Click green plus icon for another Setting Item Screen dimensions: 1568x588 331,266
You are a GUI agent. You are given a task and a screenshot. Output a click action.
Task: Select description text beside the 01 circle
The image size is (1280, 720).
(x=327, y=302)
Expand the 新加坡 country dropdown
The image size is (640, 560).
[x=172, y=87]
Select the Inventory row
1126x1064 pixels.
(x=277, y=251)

····················

Reproduce every entry, word for word.

# TASK RESULT
Click green plus icon for another Setting Item Screen dimensions: 1568x588 331,266
You are a GUI agent. You are given a task and a screenshot. Output a click action.
Task: Select description text beside the 01 circle
The image size is (1280, 720).
(x=327, y=302)
Expand the 新加坡 country dropdown
The image size is (640, 560).
[x=172, y=87]
Select the Inventory row
1126x1064 pixels.
(x=277, y=251)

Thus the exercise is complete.